Screenshot grounding data:
--- --- ---
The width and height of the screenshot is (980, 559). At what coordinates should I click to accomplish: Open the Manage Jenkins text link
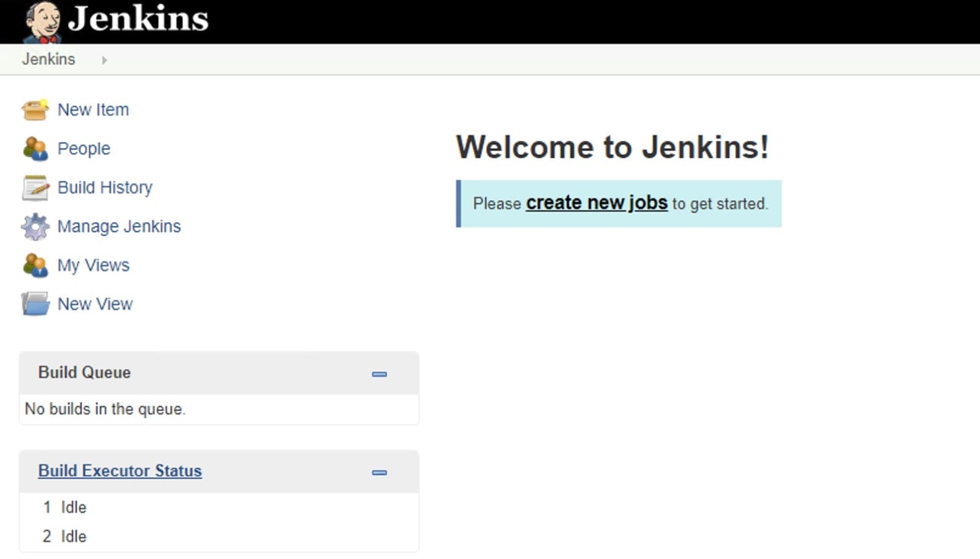(119, 227)
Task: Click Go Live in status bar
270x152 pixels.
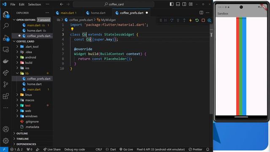Action: [x=126, y=149]
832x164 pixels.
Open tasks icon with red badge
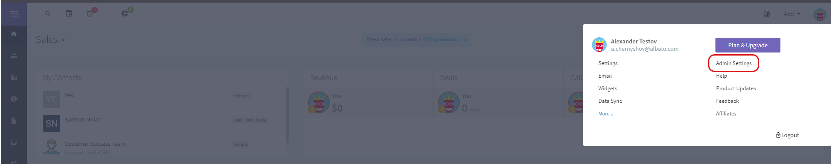(x=91, y=13)
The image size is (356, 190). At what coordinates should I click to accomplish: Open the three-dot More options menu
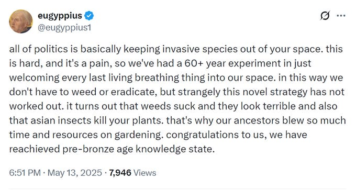[341, 16]
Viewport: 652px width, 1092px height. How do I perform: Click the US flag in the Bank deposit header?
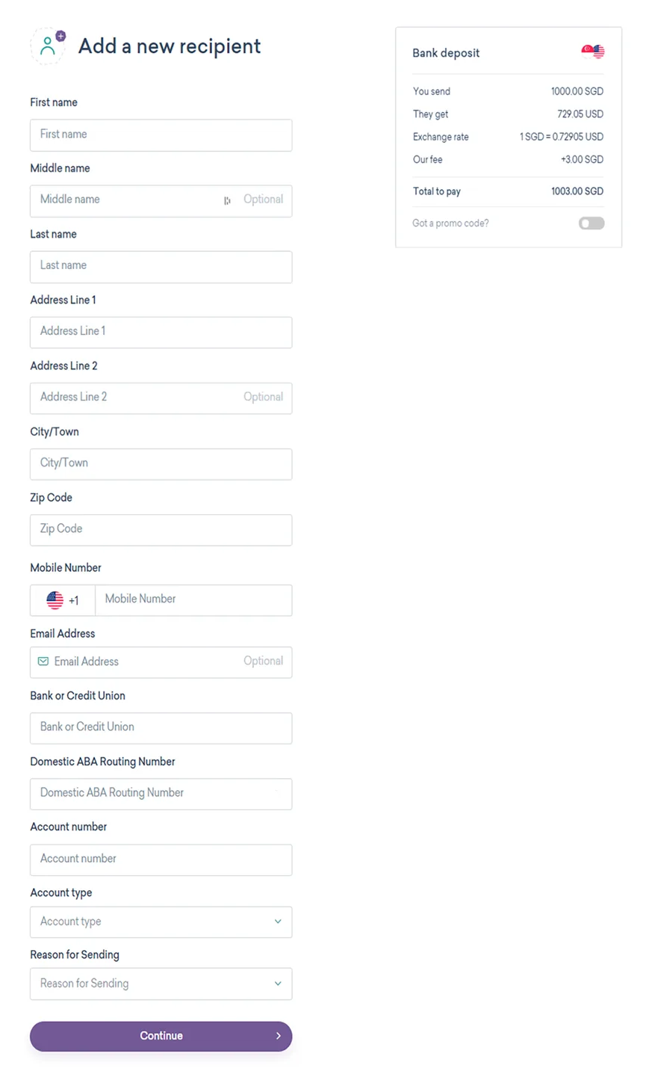point(599,52)
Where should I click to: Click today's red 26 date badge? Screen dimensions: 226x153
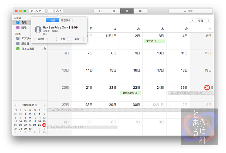tap(207, 87)
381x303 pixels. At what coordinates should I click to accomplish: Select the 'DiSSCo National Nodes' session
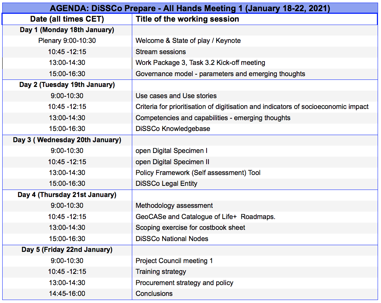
--- --- ---
● Assignment
Print the entries above word for word, without pictures.

● Worked solution
The width and height of the screenshot is (980, 559). At what coordinates should I click to accomplish: Open the Manage Jenkins text link
(119, 227)
Task: Click Go Live in status bar
270x152 pixels.
Action: [x=126, y=149]
832x164 pixels.
Open tasks icon with red badge
(x=91, y=13)
The image size is (356, 190). At what coordinates should I click to accomplish: Open the three-dot More options menu
[341, 16]
Viewport: 652px width, 1092px height. How do I perform: Click the US flag in the Bank deposit header?
point(599,52)
Where should I click to: Click today's red 26 date badge? Screen dimensions: 226x153
tap(207, 87)
381x303 pixels. At what coordinates should I click to accomplish: Select the 'DiSSCo National Nodes' session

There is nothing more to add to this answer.